Anthropogenic activities, such as the movement of plant material, have contributed to non-native pathogen and pest introductions worldwide. As invasive plant pathogens often impact “naïve” host populations with few coevolved defenses, they may act as novel biotic disturbances, generating community shifts. In the coastal forests of California, the introduced pathogen, Phytophthora ramorum causes an emerging plant disease, sudden oak death (SOD). This pathogen displays a wide host range, but exhibits differential virulence and sporulation among hosts, generating apparent competition within these communities and selectively removing several common tree species. However, many susceptible species are prolific resprouters, capable of asexual regeneration following death of aboveground stems, and in these fire-prone forests, wildfire can disrupt disease dynamics. Thus, the long-term impacts of SOD on regeneration trajectories remain unclear. We examined the impacts of SOD on patterns of forest regeneration and possible compositional shifts across a gradient of disease impacts and fire history. We conducted this study in a network of long-term forest monitoring plots established in 2006 in the coastal forests of Big Sur, CA. In this network, we surveyed stand structure, disease progression, and recruitment for over a decade, including the impacts of the 2008 Basin Complex fires.
Results/Conclusions
We constructed a series of multilevel generalized linear mixed models, utilizing a Bayesian approach, to assess the impacts of disease occurrence and susceptible host mortality caused by SOD on patterns of seedling and sprout regeneration in unburned and recently burned forests. Our results suggest that non-susceptible host species (including California bay laurel, a primary driver of disease dynamics and apparent competition) did not exhibit measurable shifts related to SOD impacts, in terms of tree growth or seedling regeneration. Instead, understory shrubs exhibited the strongest positive responses to gaps generated by disease mortality.

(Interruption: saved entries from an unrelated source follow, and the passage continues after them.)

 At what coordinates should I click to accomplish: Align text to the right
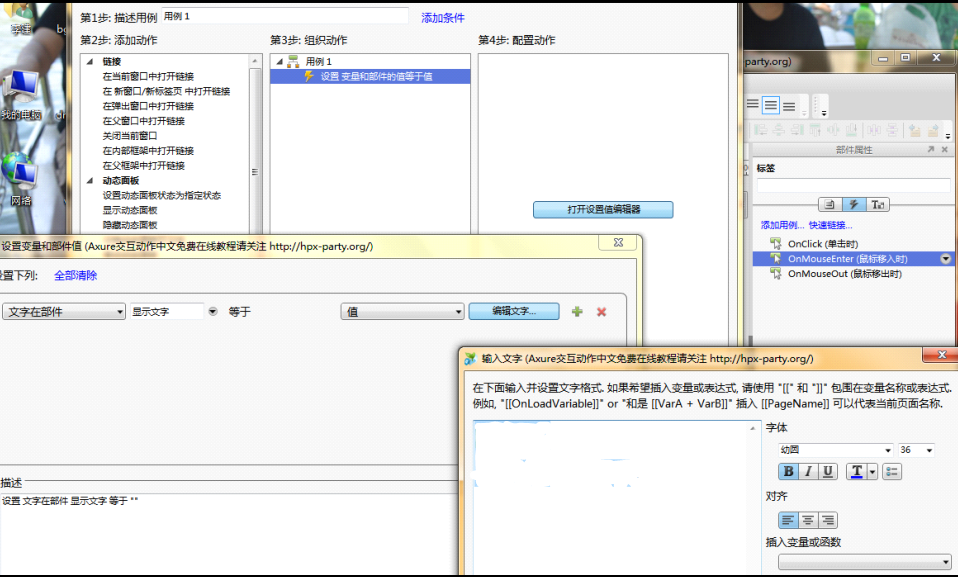point(828,520)
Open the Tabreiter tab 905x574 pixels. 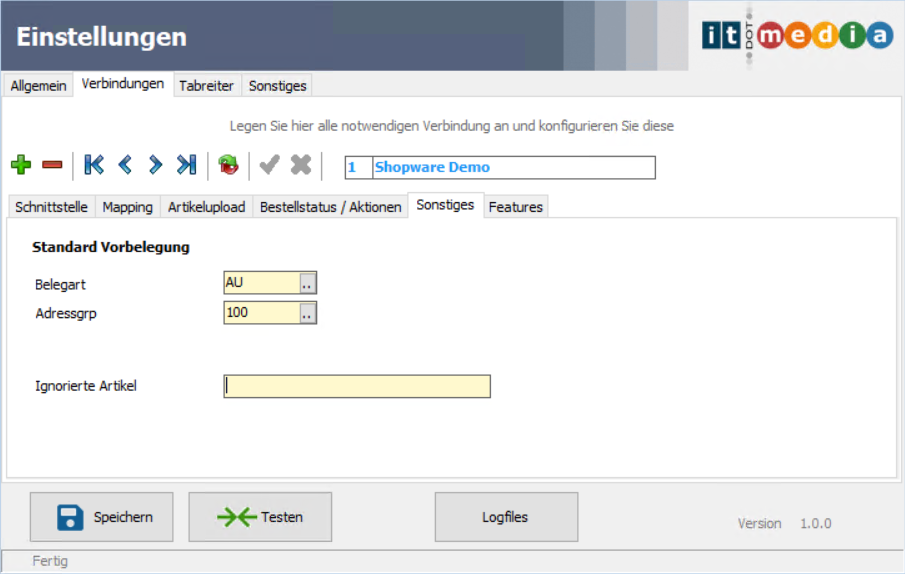point(206,86)
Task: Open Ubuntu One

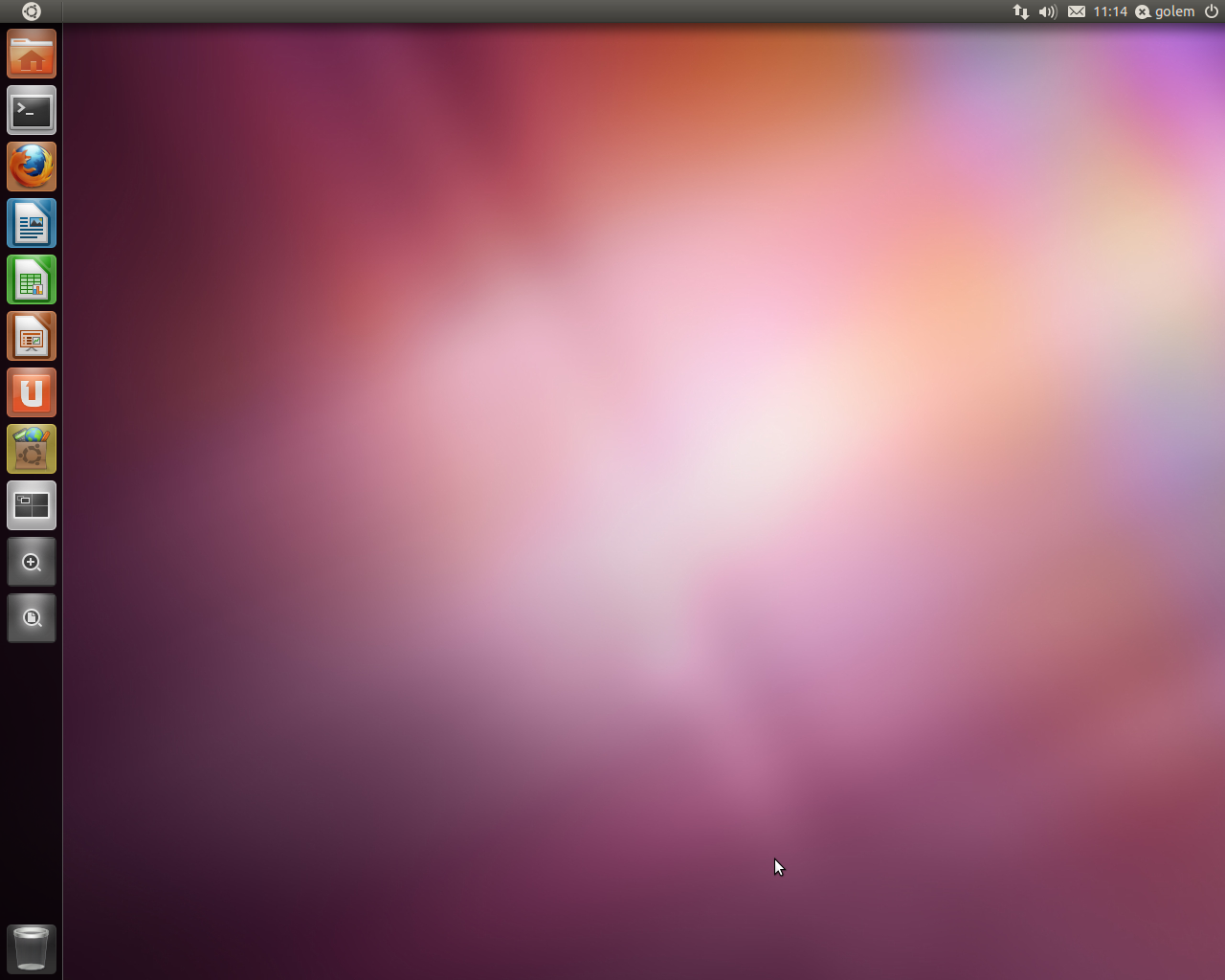Action: pyautogui.click(x=32, y=392)
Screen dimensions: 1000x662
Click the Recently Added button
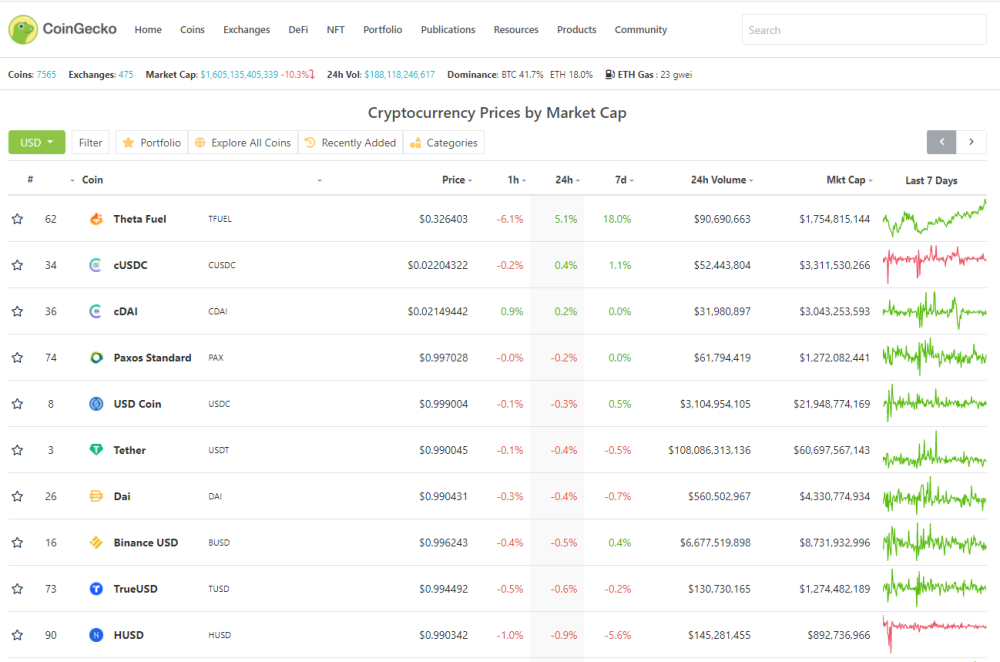click(x=350, y=142)
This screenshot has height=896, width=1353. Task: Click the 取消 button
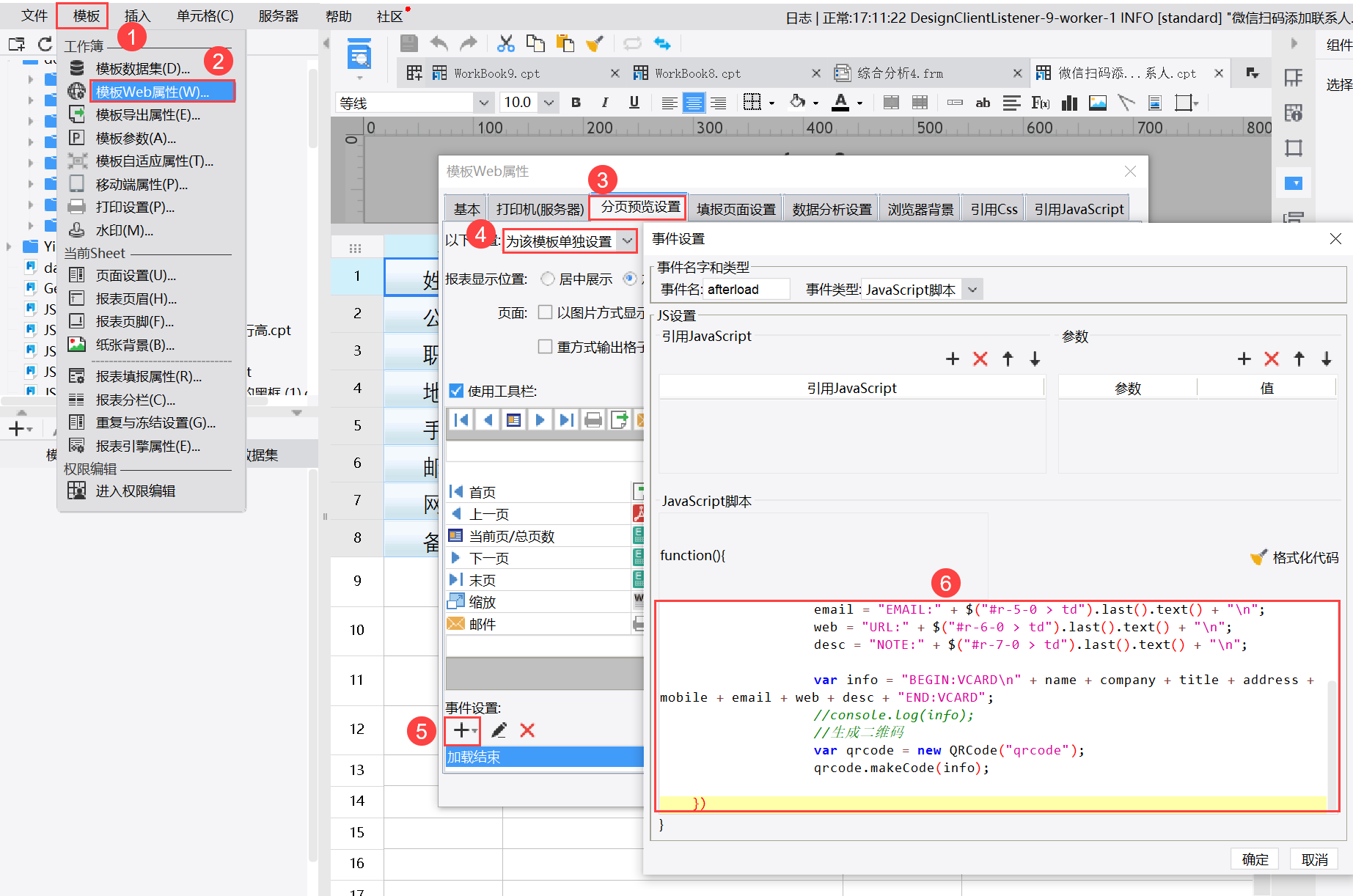[1314, 859]
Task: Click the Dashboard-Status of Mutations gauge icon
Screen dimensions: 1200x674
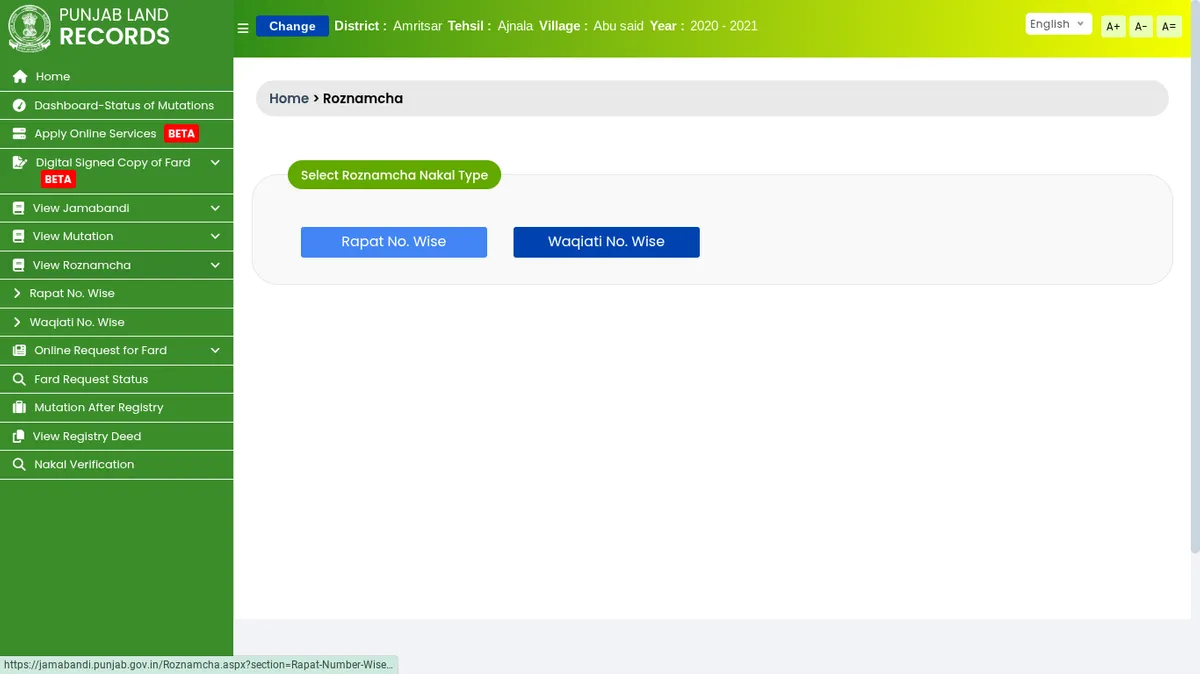Action: tap(19, 105)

Though vegetative reproduction of tanoak, a susceptible host, was hindered by disease pressure, tanoak seedlings responded positively (in terms of occurrence and growth responses) to gaps formed by disease-related mortality. This result suggests that pulses in tanoak seed dispersal, likely due to stress in overstory trees, and advanced regeneration may play an important role in prolonging the persistence of susceptible host populations. Wildfire altered regeneration outcomes in areas previously impacted by disease, leading to increased relative dominance of many non-susceptible species. These results have implications for future predictions of the long-term impacts of a non-native disease on forest structure and composition.